BEGIN
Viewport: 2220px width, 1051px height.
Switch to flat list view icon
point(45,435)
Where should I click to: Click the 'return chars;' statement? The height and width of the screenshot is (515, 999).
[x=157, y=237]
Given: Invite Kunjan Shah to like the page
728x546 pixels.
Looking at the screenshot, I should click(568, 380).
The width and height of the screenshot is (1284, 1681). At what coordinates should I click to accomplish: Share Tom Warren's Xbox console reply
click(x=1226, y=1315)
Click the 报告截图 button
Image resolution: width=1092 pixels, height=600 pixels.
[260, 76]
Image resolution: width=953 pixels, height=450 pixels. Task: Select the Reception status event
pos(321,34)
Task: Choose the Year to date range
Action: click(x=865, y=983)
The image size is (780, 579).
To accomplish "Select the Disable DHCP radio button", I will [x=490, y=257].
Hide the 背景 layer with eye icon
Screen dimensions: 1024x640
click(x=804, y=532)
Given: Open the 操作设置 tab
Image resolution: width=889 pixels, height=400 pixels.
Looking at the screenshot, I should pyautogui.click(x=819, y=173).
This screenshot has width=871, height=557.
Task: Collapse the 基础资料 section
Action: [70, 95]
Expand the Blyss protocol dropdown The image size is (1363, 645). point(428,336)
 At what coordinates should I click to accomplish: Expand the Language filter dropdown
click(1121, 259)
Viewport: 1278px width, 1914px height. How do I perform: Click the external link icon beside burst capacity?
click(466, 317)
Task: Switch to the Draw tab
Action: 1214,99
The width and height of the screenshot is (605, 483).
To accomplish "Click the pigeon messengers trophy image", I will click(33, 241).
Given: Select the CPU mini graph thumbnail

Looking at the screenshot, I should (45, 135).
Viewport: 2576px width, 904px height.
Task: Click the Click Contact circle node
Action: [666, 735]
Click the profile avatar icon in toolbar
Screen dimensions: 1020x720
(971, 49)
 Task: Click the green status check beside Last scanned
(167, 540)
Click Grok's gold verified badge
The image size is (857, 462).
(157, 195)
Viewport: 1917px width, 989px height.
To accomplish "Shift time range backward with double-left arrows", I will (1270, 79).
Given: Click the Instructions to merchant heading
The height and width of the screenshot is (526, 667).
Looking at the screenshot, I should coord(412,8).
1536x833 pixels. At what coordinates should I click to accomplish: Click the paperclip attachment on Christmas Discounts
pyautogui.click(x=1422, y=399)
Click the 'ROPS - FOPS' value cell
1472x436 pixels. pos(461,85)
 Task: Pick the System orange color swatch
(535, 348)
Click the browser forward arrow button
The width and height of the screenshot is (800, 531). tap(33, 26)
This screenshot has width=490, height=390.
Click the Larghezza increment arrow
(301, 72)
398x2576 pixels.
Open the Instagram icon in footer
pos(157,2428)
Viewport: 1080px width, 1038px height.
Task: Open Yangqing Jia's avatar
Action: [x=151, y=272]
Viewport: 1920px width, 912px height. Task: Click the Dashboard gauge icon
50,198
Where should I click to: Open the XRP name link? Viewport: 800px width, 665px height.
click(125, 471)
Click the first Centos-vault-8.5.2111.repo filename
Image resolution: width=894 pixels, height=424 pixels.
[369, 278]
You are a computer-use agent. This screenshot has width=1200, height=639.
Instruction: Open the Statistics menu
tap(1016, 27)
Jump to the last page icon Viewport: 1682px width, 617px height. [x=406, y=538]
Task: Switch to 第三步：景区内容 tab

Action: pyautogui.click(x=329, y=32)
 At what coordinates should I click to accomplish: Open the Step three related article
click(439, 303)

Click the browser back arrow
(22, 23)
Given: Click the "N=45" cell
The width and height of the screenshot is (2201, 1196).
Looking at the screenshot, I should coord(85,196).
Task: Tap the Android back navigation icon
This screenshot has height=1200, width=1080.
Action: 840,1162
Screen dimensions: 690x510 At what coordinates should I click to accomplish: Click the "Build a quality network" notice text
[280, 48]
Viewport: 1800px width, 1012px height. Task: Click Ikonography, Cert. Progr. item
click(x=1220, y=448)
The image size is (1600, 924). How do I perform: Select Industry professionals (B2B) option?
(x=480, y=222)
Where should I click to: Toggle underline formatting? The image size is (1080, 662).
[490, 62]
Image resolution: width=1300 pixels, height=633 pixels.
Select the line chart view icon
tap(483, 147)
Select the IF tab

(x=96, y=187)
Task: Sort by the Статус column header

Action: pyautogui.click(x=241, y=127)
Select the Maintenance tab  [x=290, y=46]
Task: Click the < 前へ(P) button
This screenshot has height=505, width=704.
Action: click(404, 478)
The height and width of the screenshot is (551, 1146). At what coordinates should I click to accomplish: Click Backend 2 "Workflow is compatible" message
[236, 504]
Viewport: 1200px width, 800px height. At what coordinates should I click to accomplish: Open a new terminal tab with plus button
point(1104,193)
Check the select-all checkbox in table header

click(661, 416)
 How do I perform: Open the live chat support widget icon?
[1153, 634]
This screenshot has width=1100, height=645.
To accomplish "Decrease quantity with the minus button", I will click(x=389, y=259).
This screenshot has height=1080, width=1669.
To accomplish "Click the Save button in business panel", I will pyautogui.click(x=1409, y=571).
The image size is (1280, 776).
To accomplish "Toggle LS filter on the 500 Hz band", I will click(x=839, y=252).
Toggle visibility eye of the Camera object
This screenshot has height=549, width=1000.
END
◆ REQUIREMENT
Return every line above where "will" appears.

◆ PROBLEM SOLUTION
To accomplish "Select the Disable DHCP radio button", I will [x=490, y=257].
To accomplish "Click the pigeon messengers trophy image", I will click(33, 241).
To accomplish "Shift time range backward with double-left arrows", I will (1270, 79).
To accomplish "Decrease quantity with the minus button", I will click(x=389, y=259).
To accomplish "Click the Save button in business panel", I will pyautogui.click(x=1409, y=571).
To accomplish "Toggle LS filter on the 500 Hz band", I will click(x=839, y=252).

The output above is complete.